RECORDS SHOWN -

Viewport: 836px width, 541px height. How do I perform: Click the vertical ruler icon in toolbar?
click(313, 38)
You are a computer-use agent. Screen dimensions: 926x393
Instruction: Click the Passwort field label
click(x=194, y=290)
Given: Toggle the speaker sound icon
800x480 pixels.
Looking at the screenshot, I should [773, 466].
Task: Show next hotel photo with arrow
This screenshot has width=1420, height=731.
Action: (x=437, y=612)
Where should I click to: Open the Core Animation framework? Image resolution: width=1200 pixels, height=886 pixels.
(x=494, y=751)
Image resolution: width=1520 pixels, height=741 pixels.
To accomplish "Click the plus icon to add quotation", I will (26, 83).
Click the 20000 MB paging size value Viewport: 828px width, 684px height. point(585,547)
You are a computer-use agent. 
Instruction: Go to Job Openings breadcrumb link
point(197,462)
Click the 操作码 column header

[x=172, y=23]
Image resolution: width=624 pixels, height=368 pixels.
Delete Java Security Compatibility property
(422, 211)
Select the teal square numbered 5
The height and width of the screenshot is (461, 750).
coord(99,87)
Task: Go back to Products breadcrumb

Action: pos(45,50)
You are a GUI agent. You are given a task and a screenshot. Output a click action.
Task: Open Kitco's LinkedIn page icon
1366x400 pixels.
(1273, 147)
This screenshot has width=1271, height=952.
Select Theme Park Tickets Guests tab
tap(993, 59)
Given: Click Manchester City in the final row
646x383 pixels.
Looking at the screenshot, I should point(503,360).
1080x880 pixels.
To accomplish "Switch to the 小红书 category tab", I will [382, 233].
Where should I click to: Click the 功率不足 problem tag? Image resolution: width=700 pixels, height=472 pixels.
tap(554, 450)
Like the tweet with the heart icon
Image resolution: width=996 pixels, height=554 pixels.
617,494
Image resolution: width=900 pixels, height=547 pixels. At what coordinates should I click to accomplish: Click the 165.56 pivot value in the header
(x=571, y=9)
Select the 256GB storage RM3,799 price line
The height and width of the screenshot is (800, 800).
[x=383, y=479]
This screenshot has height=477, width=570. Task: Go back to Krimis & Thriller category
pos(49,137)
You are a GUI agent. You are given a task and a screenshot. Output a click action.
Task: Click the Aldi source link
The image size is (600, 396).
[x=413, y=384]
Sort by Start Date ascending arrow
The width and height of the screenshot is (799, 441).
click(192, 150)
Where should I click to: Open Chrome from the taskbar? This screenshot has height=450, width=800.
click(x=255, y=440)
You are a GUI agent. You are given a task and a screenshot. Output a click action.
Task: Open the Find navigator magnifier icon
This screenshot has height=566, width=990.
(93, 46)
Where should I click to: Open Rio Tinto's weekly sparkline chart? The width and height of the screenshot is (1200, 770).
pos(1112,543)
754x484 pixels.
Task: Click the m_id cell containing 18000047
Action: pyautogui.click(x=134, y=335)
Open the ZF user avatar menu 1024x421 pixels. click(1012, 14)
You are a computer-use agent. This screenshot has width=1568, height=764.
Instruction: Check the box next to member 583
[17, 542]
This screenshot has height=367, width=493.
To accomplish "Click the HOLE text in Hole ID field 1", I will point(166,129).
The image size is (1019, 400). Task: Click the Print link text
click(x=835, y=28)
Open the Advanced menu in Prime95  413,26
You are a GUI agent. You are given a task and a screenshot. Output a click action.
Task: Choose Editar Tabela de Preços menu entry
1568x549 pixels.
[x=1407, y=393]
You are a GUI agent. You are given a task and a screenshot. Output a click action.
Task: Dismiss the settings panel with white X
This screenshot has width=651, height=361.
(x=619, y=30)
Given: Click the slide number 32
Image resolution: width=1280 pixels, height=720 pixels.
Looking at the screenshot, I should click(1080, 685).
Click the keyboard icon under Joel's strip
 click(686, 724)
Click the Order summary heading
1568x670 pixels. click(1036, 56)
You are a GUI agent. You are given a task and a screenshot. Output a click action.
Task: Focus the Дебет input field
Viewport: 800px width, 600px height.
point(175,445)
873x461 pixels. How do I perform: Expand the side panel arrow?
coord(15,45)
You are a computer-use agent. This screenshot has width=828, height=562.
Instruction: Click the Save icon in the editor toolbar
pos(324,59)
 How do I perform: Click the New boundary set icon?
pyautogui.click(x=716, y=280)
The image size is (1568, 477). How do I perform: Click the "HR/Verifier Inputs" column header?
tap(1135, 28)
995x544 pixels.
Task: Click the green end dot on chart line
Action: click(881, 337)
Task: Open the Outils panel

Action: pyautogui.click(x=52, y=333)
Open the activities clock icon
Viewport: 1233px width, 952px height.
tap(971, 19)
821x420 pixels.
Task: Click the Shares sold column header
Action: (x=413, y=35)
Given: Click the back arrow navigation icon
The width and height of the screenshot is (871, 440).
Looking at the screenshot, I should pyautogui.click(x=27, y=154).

WHAT YOU NEED TO DO - In full and word for word, give the listing above again.

SOLUTION TO THE PROBLEM -
Viewport: 836px width, 541px height. How do I perform: Click the vertical ruler icon in toolbar?
click(313, 38)
You are a computer-use agent. Screen dimensions: 926x393
Instruction: Click the Passwort field label
click(x=194, y=290)
Given: Toggle the speaker sound icon
800x480 pixels.
Looking at the screenshot, I should [773, 466].
Task: Show next hotel photo with arrow
This screenshot has width=1420, height=731.
Action: (x=437, y=612)
Where should I click to: Open the Core Animation framework? Image resolution: width=1200 pixels, height=886 pixels.
(x=494, y=751)
Image resolution: width=1520 pixels, height=741 pixels.
To accomplish "Click the plus icon to add quotation", I will (26, 83).
Click the 20000 MB paging size value Viewport: 828px width, 684px height. point(585,547)
You are a computer-use agent. 
Instruction: Go to Job Openings breadcrumb link
point(197,462)
Click the 操作码 column header

[x=172, y=23]
Image resolution: width=624 pixels, height=368 pixels.
Delete Java Security Compatibility property
(422, 211)
Select the teal square numbered 5
The height and width of the screenshot is (461, 750).
coord(99,87)
Task: Go back to Products breadcrumb

Action: pos(45,50)
You are a GUI agent. You are given a task and a screenshot. Output a click action.
Task: Open Kitco's LinkedIn page icon
1366x400 pixels.
(1273, 147)
This screenshot has width=1271, height=952.
Select Theme Park Tickets Guests tab
tap(993, 59)
Given: Click Manchester City in the final row
646x383 pixels.
Looking at the screenshot, I should point(503,360).
1080x880 pixels.
To accomplish "Switch to the 小红书 category tab", I will [382, 233].
Where should I click to: Click the 功率不足 problem tag? Image resolution: width=700 pixels, height=472 pixels.
tap(554, 450)
Like the tweet with the heart icon
Image resolution: width=996 pixels, height=554 pixels.
617,494
Image resolution: width=900 pixels, height=547 pixels. At what coordinates should I click to accomplish: Click the 165.56 pivot value in the header
(x=571, y=9)
Select the 256GB storage RM3,799 price line
The height and width of the screenshot is (800, 800).
[x=383, y=479]
This screenshot has height=477, width=570. Task: Go back to Krimis & Thriller category
pos(49,137)
You are a GUI agent. You are given a task and a screenshot. Output a click action.
Task: Click the Aldi source link
The image size is (600, 396).
[x=413, y=384]
Sort by Start Date ascending arrow
The width and height of the screenshot is (799, 441).
click(192, 150)
Where should I click to: Open Chrome from the taskbar? This screenshot has height=450, width=800.
click(x=255, y=440)
You are a GUI agent. You are given a task and a screenshot. Output a click action.
Task: Open the Find navigator magnifier icon
This screenshot has height=566, width=990.
(93, 46)
Where should I click to: Open Rio Tinto's weekly sparkline chart? The width and height of the screenshot is (1200, 770).
pos(1112,543)
754x484 pixels.
Task: Click the m_id cell containing 18000047
Action: pyautogui.click(x=134, y=335)
Open the ZF user avatar menu 1024x421 pixels. click(1012, 14)
You are a computer-use agent. This screenshot has width=1568, height=764.
Instruction: Check the box next to member 583
[17, 542]
This screenshot has height=367, width=493.
To accomplish "Click the HOLE text in Hole ID field 1", I will point(166,129).
The image size is (1019, 400). Task: Click the Print link text
click(x=835, y=28)
Open the Advanced menu in Prime95  413,26
You are a GUI agent. You are given a task and a screenshot. Output a click action.
Task: Choose Editar Tabela de Preços menu entry
1568x549 pixels.
[x=1407, y=393]
You are a GUI agent. You are given a task and a screenshot. Output a click action.
Task: Dismiss the settings panel with white X
This screenshot has width=651, height=361.
(x=619, y=30)
Given: Click the slide number 32
Image resolution: width=1280 pixels, height=720 pixels.
Looking at the screenshot, I should click(1080, 685).
Click the keyboard icon under Joel's strip
 click(686, 724)
Click the Order summary heading
1568x670 pixels. click(1036, 56)
You are a GUI agent. You are given a task and a screenshot. Output a click action.
Task: Focus the Дебет input field
Viewport: 800px width, 600px height.
point(175,445)
873x461 pixels. How do I perform: Expand the side panel arrow?
coord(15,45)
You are a computer-use agent. This screenshot has width=828, height=562.
Instruction: Click the Save icon in the editor toolbar
pos(324,59)
 How do I perform: Click the New boundary set icon?
pyautogui.click(x=716, y=280)
The image size is (1568, 477). How do I perform: Click the "HR/Verifier Inputs" column header?
tap(1135, 28)
995x544 pixels.
Task: Click the green end dot on chart line
Action: click(881, 337)
Task: Open the Outils panel

Action: pyautogui.click(x=52, y=333)
Open the activities clock icon
Viewport: 1233px width, 952px height.
tap(971, 19)
821x420 pixels.
Task: Click the Shares sold column header
Action: (x=413, y=35)
Given: Click the back arrow navigation icon
The width and height of the screenshot is (871, 440).
Looking at the screenshot, I should pyautogui.click(x=27, y=154).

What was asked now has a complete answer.